Ansonsten: Instandhaltung und sogar einige echte Modernisierungsmaßnahmen können von der Steuer abgesetzt werden, nichts wird verfallen, wenn es nicht absichtlich so gehandhabt wird. Und wenn es absichtlich so gehandhabt wird, muss vermehrt auf Ersatzvornahme abgestellt werden und die Gerichte müssen da ausnahmsweise auch mit den Vermietern mal streng sein.
Aber die CDU schiebt doch hinterher, der Mietendeckel ist formell und materiell verfassungswidrig.
Da sieht man das wahre Gesicht der CDU durchschimmern. Formell wäre er das nur dann, wenn Berlin nicht die Gesetzgebungskompetenz in diesem Bereich hätte. Materiell könnte das beispielsweise der Fall sein, wenn bestehende Mieten abgesenkt werden.
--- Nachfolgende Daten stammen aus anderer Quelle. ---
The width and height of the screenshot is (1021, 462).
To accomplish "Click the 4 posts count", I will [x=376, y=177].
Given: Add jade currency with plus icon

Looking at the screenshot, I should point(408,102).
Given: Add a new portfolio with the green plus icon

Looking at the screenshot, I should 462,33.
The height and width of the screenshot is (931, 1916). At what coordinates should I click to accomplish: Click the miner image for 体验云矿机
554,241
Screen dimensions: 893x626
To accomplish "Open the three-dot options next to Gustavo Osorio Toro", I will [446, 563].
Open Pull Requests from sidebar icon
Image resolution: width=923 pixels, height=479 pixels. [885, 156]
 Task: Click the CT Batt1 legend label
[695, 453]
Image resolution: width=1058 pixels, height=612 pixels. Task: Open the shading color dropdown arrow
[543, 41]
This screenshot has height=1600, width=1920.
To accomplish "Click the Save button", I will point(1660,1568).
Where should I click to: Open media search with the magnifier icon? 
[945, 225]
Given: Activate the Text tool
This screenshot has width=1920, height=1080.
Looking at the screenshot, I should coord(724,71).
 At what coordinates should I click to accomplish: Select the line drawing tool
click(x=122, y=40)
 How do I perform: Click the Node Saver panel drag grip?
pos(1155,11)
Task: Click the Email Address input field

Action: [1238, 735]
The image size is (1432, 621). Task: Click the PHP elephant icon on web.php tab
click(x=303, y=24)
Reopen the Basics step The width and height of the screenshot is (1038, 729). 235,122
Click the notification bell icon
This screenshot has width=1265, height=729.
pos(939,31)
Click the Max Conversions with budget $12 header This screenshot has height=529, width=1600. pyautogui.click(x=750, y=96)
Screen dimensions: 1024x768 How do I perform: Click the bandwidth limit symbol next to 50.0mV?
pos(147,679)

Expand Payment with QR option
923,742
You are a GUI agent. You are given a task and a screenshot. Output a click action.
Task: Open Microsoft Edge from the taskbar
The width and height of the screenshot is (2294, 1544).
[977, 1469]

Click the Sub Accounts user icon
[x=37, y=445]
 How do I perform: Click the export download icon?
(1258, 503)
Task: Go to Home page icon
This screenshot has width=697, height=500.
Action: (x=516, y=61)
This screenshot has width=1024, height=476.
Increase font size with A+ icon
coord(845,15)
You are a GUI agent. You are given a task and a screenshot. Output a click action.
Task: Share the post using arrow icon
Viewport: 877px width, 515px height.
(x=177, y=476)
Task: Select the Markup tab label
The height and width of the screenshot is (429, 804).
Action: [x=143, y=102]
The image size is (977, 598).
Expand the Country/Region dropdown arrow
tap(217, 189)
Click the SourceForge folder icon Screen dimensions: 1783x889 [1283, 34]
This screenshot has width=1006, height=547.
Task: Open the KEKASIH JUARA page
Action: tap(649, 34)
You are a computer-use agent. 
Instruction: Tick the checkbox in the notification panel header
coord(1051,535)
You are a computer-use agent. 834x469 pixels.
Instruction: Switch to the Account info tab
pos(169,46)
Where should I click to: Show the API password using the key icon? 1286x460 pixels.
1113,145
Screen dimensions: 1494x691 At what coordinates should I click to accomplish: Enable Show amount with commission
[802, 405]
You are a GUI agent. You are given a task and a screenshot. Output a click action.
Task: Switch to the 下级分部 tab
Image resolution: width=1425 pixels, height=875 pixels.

Wir schrieben bereits (im oben verlinkten Beitrag), dass wir eine Absenkung nicht als konstitutiv für einen guten Mietendeckel erachten und wir glauben auch nicht, dass es zu einer Absenkung kommt. Hingegen muss das Einfrieren wirklich absolut sein und nicht von unzähligen Ausnahmetatbeständen durchlöchert.
Das heißt?
Ein Beispiel: Es muss auch für bestehende Verträge gelten, die mit Gleitklauseln versehen sind, sonst ist diese bisher für beide Seiten vernünftige und durchdachte Lösung plötzlich die Arschkarte für die Mieter_innen. Vor allem, wenn die Inflation weiter ansteigen sollte, wäre das eine neue Form von Ungerechtigkeit.
Was ist davon zu halten, wenn sogar der Chef des deutschlandweit größten Vermieters Vonovia, Rolf Buch, sagt, man könne die Mieten nicht dem freien Markt überlassen?
Wölfe, die Kreide fressen. Oder Immobilienhaie, die sich von Plankton ernähren wollen. Die haben alle Angst vor Enteignung. Weiter steckt nichts dahinter.
Die Rückschau und die Betrachtung der Gegenwart zeigen, dass kein Umdenken in Richtung sozial stattfindet. Man findet sich ins Unvermeidliche und man weiß, woher der Immobilienhype kommt: Nicht aus einer super starken, von großen Einkommenszuwächsen der Mehrheit getragenen Wirtschaft, was höhere Mieten bis zu einem gewissen Grad rechtfertigen könnte, sondern durch makroökonomische Fehlleitungen, die alles Geld in die Immobilien treiben.
Deswegen wäre mehr Demut schon lange angebracht gewesen. Die enormen Wertsteigerungen von Immobilien sind kein Verdienst der Handelnden, kein geniales Entrepreneurship, sondern die Politik hat eine die Immobilienwirtschaft begünstigende Voraussetzung nach der anderen geschaffen. Davon jetzt ein bisschen was zurückzunehmen, ohne das Grundsätzliche anzutasten, das muss doch mal angehen, wenn sich die Wähler*innen mehr und mehr abwenden. Abwenden von denen, welche die Immobilienlobby schützen.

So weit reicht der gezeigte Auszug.